▶ [Data]:
______

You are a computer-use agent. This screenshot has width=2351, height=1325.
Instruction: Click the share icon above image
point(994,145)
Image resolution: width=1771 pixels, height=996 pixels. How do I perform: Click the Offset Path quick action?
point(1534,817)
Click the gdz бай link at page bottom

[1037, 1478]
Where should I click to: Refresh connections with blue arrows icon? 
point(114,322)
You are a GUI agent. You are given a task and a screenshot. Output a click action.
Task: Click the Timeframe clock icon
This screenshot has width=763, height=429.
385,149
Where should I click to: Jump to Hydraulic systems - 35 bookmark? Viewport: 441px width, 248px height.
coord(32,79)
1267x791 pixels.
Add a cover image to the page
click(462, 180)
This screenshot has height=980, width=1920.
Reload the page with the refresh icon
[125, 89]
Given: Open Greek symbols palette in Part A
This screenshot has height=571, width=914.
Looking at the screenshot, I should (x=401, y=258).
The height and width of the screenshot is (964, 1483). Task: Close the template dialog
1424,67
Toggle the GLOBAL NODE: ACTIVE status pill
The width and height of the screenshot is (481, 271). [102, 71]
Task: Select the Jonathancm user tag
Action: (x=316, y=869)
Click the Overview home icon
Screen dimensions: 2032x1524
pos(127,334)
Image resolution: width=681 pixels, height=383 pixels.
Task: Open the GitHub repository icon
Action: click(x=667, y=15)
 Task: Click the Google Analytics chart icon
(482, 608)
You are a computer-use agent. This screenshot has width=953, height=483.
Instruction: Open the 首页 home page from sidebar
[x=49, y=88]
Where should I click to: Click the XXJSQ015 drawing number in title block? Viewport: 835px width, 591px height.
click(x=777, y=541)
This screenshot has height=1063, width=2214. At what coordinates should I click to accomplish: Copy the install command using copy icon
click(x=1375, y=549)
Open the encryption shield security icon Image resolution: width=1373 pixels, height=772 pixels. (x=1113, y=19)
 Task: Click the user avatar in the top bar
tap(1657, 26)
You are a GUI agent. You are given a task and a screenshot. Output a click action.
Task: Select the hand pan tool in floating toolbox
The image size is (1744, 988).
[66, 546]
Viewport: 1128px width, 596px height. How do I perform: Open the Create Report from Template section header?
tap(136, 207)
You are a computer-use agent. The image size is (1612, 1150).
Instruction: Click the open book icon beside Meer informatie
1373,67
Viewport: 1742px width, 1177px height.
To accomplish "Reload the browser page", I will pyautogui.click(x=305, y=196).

______

Repeat exactly the lines above from the line that contains "Viewport: 1742px width, 1177px height." through the end. Include both of these ends; leave out everything else.

Viewport: 1742px width, 1177px height.
To accomplish "Reload the browser page", I will pyautogui.click(x=305, y=196).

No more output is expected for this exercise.